El Periodo Azuchi-Momoyama (安土桃山時代 azuchi momoyama jidai?) comenzó al concluir el período Sengoku en Japón y terminó cuando la política de unificación del shogunato Tokugawa llevó a cabo y se inicia el Período Edo. Este período se extendió entre los años 1568 al 1603 aproximadamente, acompañando al mandato de Oda Nobunaga y el de su sucesor, Toyotomi Hideyoshi. Este periodo toma su nombre por el castillo de Nobunaga, el Castillo Azuchi y el castillo de Hideyoshi, el Castillo Fushimi-Momoyama.
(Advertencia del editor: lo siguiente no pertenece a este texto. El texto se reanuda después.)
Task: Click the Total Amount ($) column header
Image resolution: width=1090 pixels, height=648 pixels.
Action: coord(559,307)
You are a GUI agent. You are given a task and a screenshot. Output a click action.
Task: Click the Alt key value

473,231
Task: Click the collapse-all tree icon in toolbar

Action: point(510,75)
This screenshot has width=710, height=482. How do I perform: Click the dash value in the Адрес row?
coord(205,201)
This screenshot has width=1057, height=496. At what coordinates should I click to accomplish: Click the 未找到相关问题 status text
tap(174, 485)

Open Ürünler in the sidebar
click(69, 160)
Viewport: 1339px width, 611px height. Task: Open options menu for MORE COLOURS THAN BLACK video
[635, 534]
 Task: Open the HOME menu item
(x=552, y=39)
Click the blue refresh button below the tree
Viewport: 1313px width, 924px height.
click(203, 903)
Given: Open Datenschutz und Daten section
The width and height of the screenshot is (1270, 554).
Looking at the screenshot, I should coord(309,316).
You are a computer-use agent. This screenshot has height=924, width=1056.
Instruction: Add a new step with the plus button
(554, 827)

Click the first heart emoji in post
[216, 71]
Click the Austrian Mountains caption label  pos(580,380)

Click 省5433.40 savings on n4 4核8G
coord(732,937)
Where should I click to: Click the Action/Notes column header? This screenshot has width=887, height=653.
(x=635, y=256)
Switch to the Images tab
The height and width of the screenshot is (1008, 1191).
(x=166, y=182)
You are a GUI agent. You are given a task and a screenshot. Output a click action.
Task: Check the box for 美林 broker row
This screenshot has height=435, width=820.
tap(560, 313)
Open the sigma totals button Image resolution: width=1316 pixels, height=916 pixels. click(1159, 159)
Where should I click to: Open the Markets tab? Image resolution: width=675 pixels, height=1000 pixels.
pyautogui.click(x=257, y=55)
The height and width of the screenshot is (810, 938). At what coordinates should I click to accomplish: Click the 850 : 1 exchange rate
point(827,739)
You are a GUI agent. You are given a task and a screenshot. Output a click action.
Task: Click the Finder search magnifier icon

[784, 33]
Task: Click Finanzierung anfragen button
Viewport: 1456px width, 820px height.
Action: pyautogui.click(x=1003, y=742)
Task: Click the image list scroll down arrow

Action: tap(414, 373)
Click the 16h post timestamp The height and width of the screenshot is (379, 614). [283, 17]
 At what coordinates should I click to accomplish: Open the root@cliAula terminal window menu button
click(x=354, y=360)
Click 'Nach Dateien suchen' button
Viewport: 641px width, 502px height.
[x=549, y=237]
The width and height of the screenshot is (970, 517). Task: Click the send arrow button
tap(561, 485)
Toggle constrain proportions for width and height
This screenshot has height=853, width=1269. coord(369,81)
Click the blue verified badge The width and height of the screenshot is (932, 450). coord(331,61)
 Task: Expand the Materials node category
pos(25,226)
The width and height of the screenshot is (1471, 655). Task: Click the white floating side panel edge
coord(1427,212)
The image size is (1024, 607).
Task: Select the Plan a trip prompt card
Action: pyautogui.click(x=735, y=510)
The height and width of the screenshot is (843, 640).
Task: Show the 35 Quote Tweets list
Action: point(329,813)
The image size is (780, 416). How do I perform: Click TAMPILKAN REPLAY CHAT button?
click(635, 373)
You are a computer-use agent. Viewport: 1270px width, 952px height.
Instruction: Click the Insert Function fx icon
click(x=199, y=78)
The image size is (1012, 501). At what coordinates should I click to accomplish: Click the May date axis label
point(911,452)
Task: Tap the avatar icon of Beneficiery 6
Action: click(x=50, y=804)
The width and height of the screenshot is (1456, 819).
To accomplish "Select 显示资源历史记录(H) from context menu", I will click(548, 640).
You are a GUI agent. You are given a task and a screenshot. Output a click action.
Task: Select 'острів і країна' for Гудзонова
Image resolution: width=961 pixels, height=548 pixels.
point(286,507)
El período Azuchi-Momoyama comenzó con la entrada de Nobunaga a Kioto en 1568, cuando condujo a su ejército a la capital imperial para instalar a Ashikaga Yoshiaki como el decimoquinto y último shōgun del shogunato Ashikaga hasta la llegada al poder de Tokugawa Ieyasu después de su victoria con el apoyo del clan Toyotomi en la Batalla de Sekigahara en 1600.

Durante la última mitad del siglo XVI, algunos daimyō se volvieron tan poderosos e influyentes que podían manipular al shogunato a su conveniencia o incluso deponerlo. Un intento por deponer el shogunato se llevó a cabo en el año 1560 por parte de Imagawa Yoshimoto, pero su movimiento fue reprimido por Oda Nobunaga en la Batalla de Okehazama. En 1565, la alianza entre el clan Matsunaga y el clan Miyoshi intentó asesinar a Ashikaga Yoshiteru pero una serie de disputas internas postergó su intento, hasta que en 1568 instalaron en el shogunato a Ashikaga Yoshihide sin embargo, fallaron en llegar hasta Kioto y obtener el respaldo y legitimación de la corte imperial por lo que un grupo de sirvientes del shogunato liderados por Hosokawa Fujitaka negociaron con Nobunaga el apoyo al hermano menor de Yoshiteru, Ashikaga Yoshiaki.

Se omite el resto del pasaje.